Publisher United Kingdom: Asylum and Immigration Tribunal / Immigration Appellate Authority
Author Immigration Appeal Tribunal
Publication Date 19 December 1977
Citation / Document Symbol [1978] Imm AR 73
Type of Decision TH/13209/77
Cite as Secretary of State for the Home Department v. X (A Chilean Citizen), [1978] Imm AR 73, United Kingdom: Asylum and Immigration Tribunal / Immigration Appellate Authority, 19 December 1977, available at: https://www.refworld.org/cases,GBR_AIT,3ae6b66634.html [accessed 4 November 2019]
DisclaimerThis is not a UNHCR publication. UNHCR is not responsible for, nor does it necessarily endorse, its content. Any views expressed are solely those of the author or publisher and do not necessarily reflect those of UNHCR, the United Nations or its Member States.

SECRETARY OF STATE FOR THE HOME DEPARTMENT v 'X' (a Chilean citizen), TH/13209/77

Immigration Appeal Tribunal

[1978] Imm AR 73

Hearing Date: 19 December 1977

19 December 1977

Index Terms:

Political asylum -- Application made in country of applicant's citizenship and residence -- Whether application for political asylum could be entertained (under the relevant provision in the immigration rules for Control on Entry) other than on arrival at a port of entry -- HC 81, para 55.

Held:

In the determination reported below the Tribunal held that an application for political asylum made by a citizen of Chile at the British Embassy in Santiago was properly refused, because applications for political asylum could, under para 55 of HC 81, clearly only be entertained on the arrival of the person concerned at a United Kingdom port of entry.

Counsel:

K. E. R. Rogers for the appellant Secretary of State.

Ms S. Ashtiany for the applicant/respondent.

PANEL: P. N. Dalton Esq (Vice-President), E. A. Lewis Esq, Mrs B. Warburton

Judgment One:

THE TRIBUNAL: This is an appeal by the Secretary of State for the Home Department.

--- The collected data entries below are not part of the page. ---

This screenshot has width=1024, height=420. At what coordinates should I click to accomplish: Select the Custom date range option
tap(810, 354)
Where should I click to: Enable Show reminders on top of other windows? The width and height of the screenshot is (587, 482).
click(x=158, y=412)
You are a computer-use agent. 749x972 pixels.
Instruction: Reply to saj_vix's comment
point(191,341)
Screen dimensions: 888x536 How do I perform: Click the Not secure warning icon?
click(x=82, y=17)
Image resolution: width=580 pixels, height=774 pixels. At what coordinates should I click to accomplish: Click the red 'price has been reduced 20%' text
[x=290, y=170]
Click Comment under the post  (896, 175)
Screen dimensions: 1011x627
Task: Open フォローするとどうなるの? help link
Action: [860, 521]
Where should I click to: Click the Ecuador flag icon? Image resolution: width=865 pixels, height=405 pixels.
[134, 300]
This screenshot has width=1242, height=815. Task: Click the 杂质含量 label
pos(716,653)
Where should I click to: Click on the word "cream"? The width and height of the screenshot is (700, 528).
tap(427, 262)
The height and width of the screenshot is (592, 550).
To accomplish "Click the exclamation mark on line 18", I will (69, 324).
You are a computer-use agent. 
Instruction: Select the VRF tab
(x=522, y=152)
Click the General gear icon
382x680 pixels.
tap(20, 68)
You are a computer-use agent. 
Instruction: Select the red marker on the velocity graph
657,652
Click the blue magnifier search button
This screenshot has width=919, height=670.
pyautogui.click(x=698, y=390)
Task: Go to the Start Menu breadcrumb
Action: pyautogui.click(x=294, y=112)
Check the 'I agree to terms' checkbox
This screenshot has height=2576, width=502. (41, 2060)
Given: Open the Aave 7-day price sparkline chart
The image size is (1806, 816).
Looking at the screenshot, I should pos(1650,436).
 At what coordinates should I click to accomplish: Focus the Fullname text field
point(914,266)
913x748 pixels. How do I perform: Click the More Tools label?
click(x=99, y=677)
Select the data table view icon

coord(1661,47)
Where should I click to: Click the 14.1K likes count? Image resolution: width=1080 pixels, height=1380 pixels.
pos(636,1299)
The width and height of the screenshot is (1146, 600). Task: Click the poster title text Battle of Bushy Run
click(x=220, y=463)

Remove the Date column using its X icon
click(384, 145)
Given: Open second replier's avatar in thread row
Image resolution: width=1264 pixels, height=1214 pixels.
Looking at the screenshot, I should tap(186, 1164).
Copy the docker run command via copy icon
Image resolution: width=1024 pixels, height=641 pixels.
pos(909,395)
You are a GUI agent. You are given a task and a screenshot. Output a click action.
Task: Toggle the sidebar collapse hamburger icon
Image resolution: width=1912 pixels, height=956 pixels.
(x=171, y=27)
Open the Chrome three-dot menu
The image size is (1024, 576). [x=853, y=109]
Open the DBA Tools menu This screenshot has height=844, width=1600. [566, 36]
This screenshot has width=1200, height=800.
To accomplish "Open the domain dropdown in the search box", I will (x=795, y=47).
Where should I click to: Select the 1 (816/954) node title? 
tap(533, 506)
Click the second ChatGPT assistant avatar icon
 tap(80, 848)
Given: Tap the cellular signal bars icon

The respondent, to whom we shall refer as 'the applicant', is a Chilean national now 40 years old.

On 23 April 1975 the applicant applied, with his wife and son, at the British Embassy, Santiago, for entry clearances to enable them to come to the United Kingdom for an indefinite period. He told the entry clearance officer that, though he had been in employment from June 1959 until December 1973, he had been dismissed on 31 December 1973. He had been detained by the authorities on 16 September 1973 on suspicion of subversive activities but released on 24 December 1973. He admitted to having been an active member of the Communist Party since 1972 and alleged that he had been detained because of his ideals. When the application was referred to the Home Office, the Secretary of State considered the case but was not satisfied that the applicant and his wife and son qualified to enter the United Kingdom under any of the immigration rules.

The applicant appealed to an adjudicator n1, Mr I. M. S. Donnell, and as the applicant did not nominate any representative in the United Kingdom and the Secretary of State did not request a hearing the appeal was considered under the provisions of r 12 of the Immigration Appeals (Procedure) Rules 1972. Mr Donnell said in his determination that the matter of political asylum was not,

as far as he had been able to ascertain, referred to in the Immigration Act 1971. He then referred to para 55 of HC 81 which reads:

n1 In his notice of appeal 'X' referred to a further and continuing detention under the State of Emergency Law. From this detention lasting several months he was, however, released in November 1976.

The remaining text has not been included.